[Haskell-cafe] Re: Memoizing longest-common-subsequence

Mon Aug 21 05:44:45 EDT 2006

> From: Jared Updike [mailto:jupdike at gmail.com] 
> 
> Ian's LCS code looks like it works fine in terms of space usage, but
> for large input (lengrh as == 40000, length bs == 50000) it seems to
> be way too slow in terms of time complexity (GNU sdiff executes on
> this same data in a few seconds, the Hunt-Szymanski LCS algorithm
> didn't terminate, even after like 10 minutes).
> 
> If it's not too much trouble, could you send Myers STArray based code?
> 
> Thanks,
>   Jared.

(Sorry for the late reply; have been on holiday.)
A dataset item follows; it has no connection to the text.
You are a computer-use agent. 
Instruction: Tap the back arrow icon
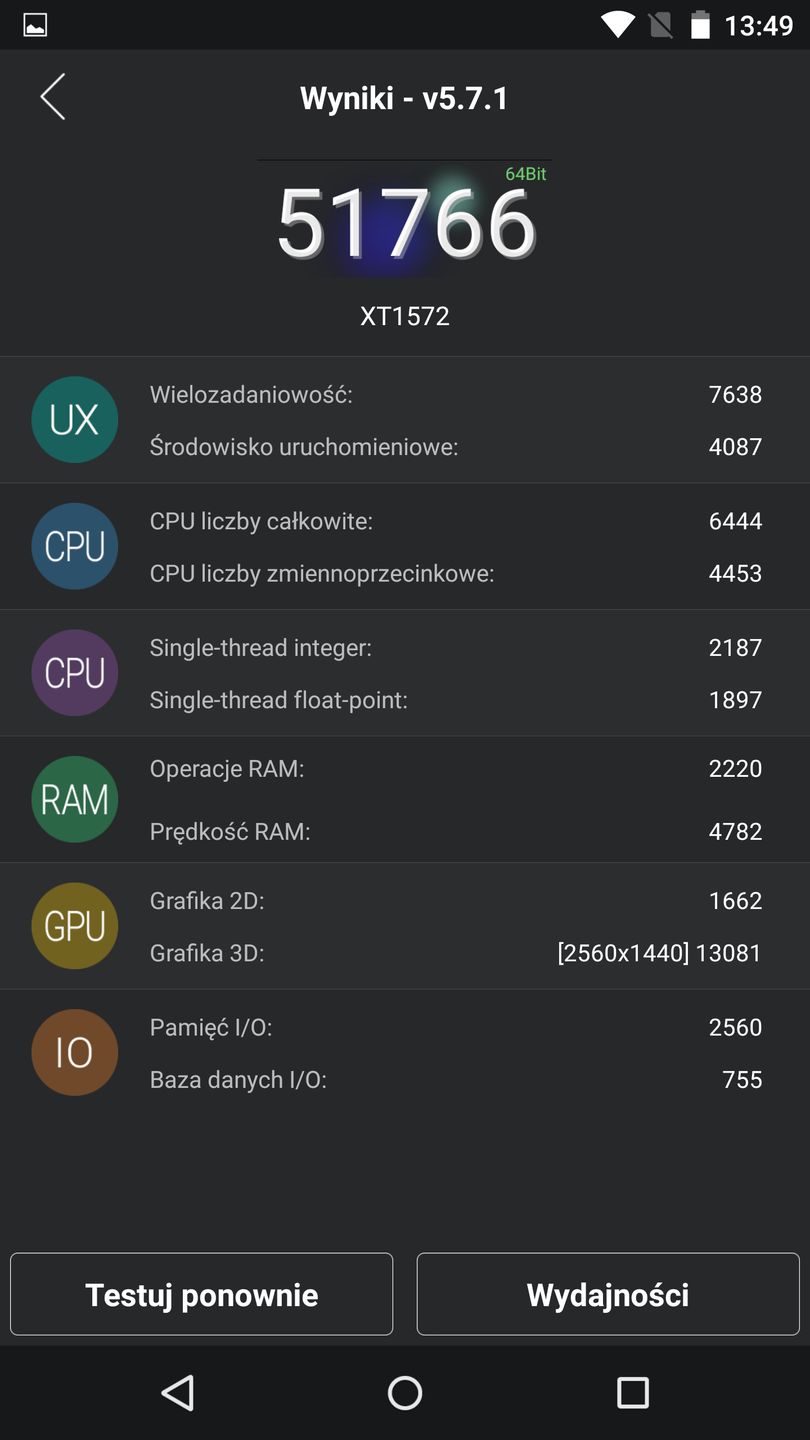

Included below. I used to have a unit test module, and also a pure
DiffArray-based implementation for performance comparison (it was
sloooow), but I lost them when my laptop died (a harsh lesson in
infrequent backups), so all I have left is the implementation module
now.

I've used it to diff fairly large files (hundreds of K's, if not Megs)
where there were few differences. It seemed to perform OK, and in cases
where GNU diff (or whatever comes with MSYS) failed.

Alistair

module Diff (diff, diffArray, diffSTArray, Modification(..)) where

{-
See:
  http://www.eecs.berkeley.edu/~gene/Papers/np_diff.pdf
  http://www.cs.arizona.edu/~gene/PAPERS/np_diff.ps
    (An O(NP) sequence comparison algorithm)
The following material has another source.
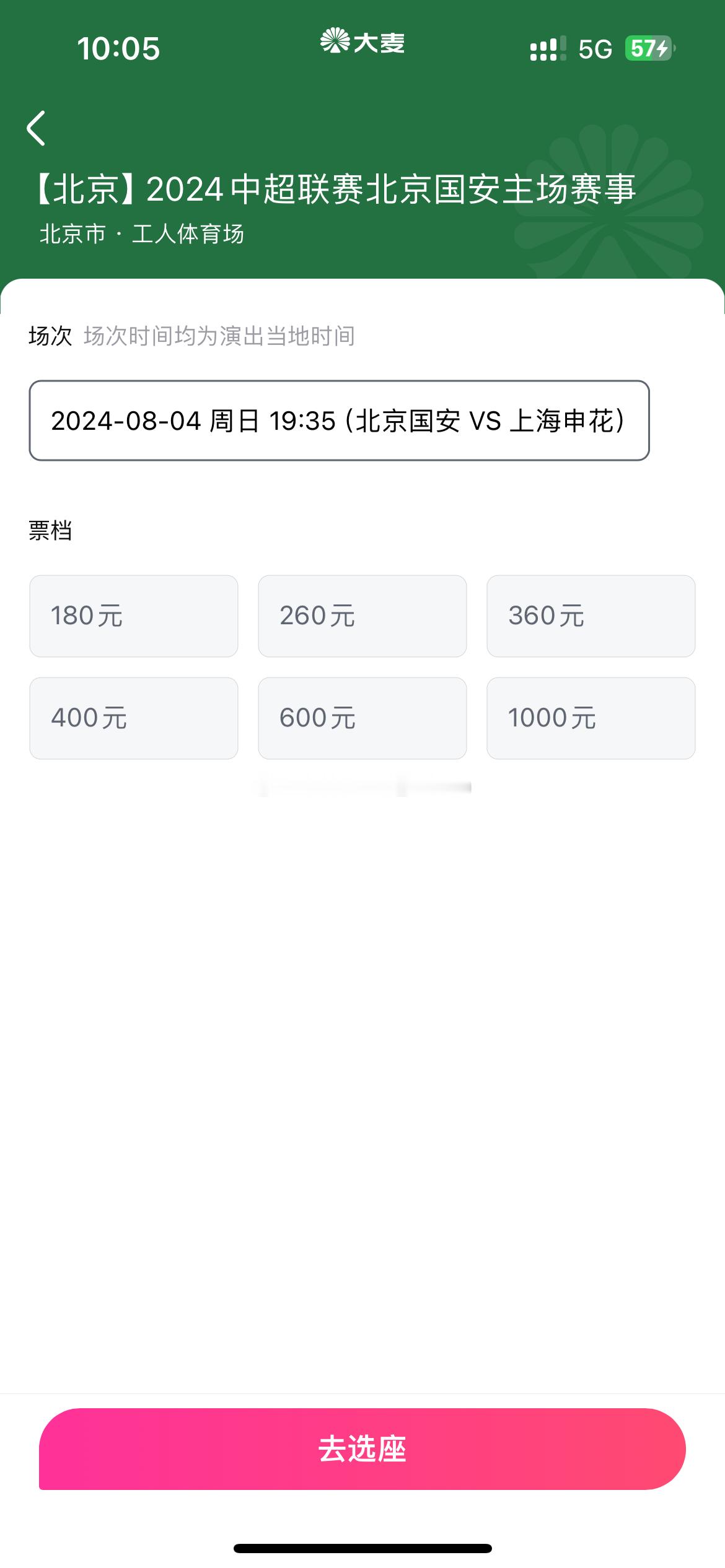The height and width of the screenshot is (1568, 725).
Task: Tap the 5G network indicator
Action: (595, 49)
The algorithm in the paper is:

    compare(src, dst)
      M := length src; N := length dst; delta := N - M;
      fp[-(M+1)..(N+1)] := -1;
      p := -1;
      repeat
        p++;
        for k := -p to delta-1 do
          fp[k] := snake(k, max(fp[k-1] + 1, fp[k+1]));
        for k := delta+p downto delta+1 by -1 do
          fp[k] := snake(k, max(fp[k-1] + 1, fp[k+1]));
        k := delta;
        fp[k] := snake(k, max(fp[k-1] + 1, fp[k+1]));
      until fp[delta] = N
      print "edit distance " + (delta + 2*p)
    end;

    snake(k, y)
      x := y - k;
      while x < M and y < N and src[x+1] = B[y+1] do
        x := x + 1; y := y + 1;
      return y;
    end;

Notes:

1. In the paper, y refers to the column position,
and x is the row number.
This is not conventional! i.e. x and y are swapped.
In this implementation we use x and y in the conventional
manner, and store the x value in the vertex array.

3. The algorithm as stated in the paper does not indicate
how to determine when a move down or right occurs.
I've assumed it's any update to a diagonal,
where the new x or y value is within the dst or src bounds.

4. We need to set vtx[0] = 0. This handles the case where the
destination string is empty.
In this case, the first move should be a delete i.e. a move down.
If vtx[0] = -1 then the nextEdit function would choose
a move right to diagonal 0 (this would put us further along
the diagonal than a move down), but we only want to move down,
so this is the wrong move. Hence we set vtx[0] = 0.

Note that the algorithm appears to work for all other cases
(including empty src and non-empty dst) when vtx[0] is
either 0 or -1.
All other entries of vtx[] are initialised to -1.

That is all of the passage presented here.